▸ **Objetivo**: Dê continuidade ao texto sobre o Reconhecimento de Saberes e Competências no Colégio de Aplicação da UFRJ, começando logo após a última frase apresentada.

▸ **Segmento do documento**:
● ● ● ● ●

A FALA DOS PROFESSORES DO COLÉGIO DE APLICAÇÃO QUE TÊM DIREITO AO RECONHECIMENTO DE SABERES E COMPETÊNCIAS

Somos professoras e professores aposentados do Colégio de Aplicação da UFRJ. Dedicamos os melhores anos de nossas vidas à formação de milhares de crianças e adolescentes. Foi o trabalho diuturno numa época em que o magistério era mais desvalorizado do que hoje e que as tarefas familiares ainda eram mais fortemente concentradas nas mulheres. Uma lida árdua que impediu muitos de nós de concluir a titulação..
Nossa história e nosso contexto foi reconhecido pela lei nº 12.772/2012, o chamado Reconhecimento de Saberes e Competências (RSC), legislação que abriu as portas para um justo retorno financeiro para nós. No entanto, há mais de dois anos vivemos uma situação kafkaniana em que temos que cumprir uma maratona burocrática para receber algo que é nosso por direito.
O Jornal da AdUFRJ abriu espaço para nossa luta em reportagem de capa há duas semanas e nos convidou para escrever um artigo detalhando nosso calvário. É o que fazemos aqui.
Primeiro queremos explicitar que o RSC permite aos docentes do Ensino Básico, Técnico e Tecnológico (EBTT) receberem valores de Retribuição por Titulação (RT), mas para isso é necessário comprovar documentalmente a prática pedagógica, conhecimentos e competências adquiridas que façam equivalência com a especialização, mestrado e doutorado.

● ● ● ● ●

▸ **Trecho da fonte**:
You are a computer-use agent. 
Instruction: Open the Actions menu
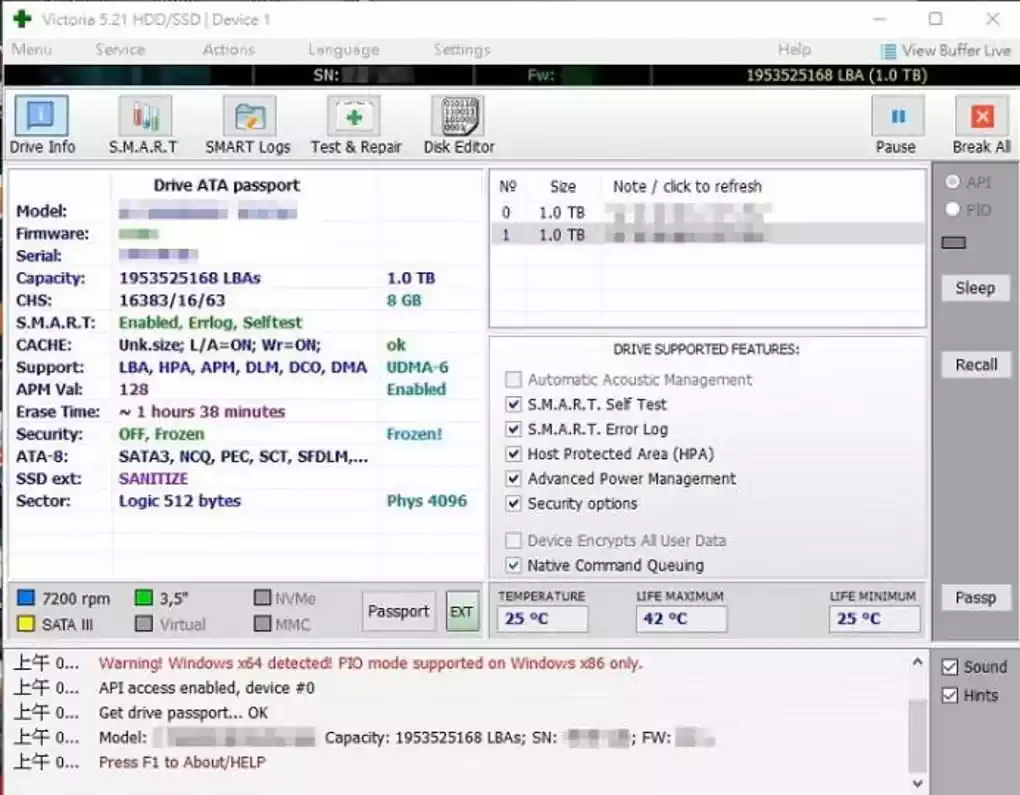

● ● ● ● ●

▸ **Resposta**:
No âmbito da UFRJ, a Resolução n° 02/15 do CONSUNI dispôs sobre a regulamentação da avaliação e fluxo de procedimentos para a concessão do RSC.
Em fins de 2022, a ADUFRJ venceu ação coletiva que determinou a extensão do direito ao RSC a 74 docentes do Colégio de Aplicação que se aposentaram na vigência da lei da paridade remuneratória. Nesse mesmo período, foi firmado com a UFRJ um compromisso para que esses docentes, após cumprimento de todo o protocolo de avaliação, tivessem a imediata revisão de seus proventos de aposentadoria.
O não cumprimento desse acordo por parte da UFRJ nos causa indignação. Dos 23 docentes que entraram com o pleito junto à CPPD/EBTT/RSC, 9 foram avaliados e seus respectivos processos encaminhados à PR4, que, até o momento, não efetivou o pagamento, tendo, inclusive, negado procedência a um deles.
E por que toda essa indignação diante da desconsideração aos nossos direitos?
A grande maioria dos pleiteantes ao RSC iniciou a sua atuação no CAp na década de 80, atravessando os anos 90, até mais ou menos a primeira década dos anos 2000. Trata-se de uma geração de docentes que, resgatando o contexto histórico mais amplo, viveu o momento do fim da ditadura e início do processo de reconstrução democrática, resistindo à ameaça de retrocesso nas políticas educacionais com a persistente tentativa de imposição das reformas neoliberais na educação.

MOVIMENTO SINDICAL
Lembramos que nós professores vivíamos uma conjuntura de luzes e sombras, mas, sem dúvida, com um horizonte mais aberto para a discussão de novos caminhos para a educação brasileira, em seus diferentes níveis. Vale lembrar também que o CAp, conosco na linha de frente, sempre participou ativamente do movimento sindical, mobilizando-se em todas as greves e manifestações, e assumindo, anos seguidos, o profundo desgaste que é a reposição de aulas no ensino básico.
No nível interno, nossa geração de docentes vivenciou um clima de efervescência e intensos debates provenientes das mudanças no pensamento pedagógico crítico e das novas concepções de educação escolar.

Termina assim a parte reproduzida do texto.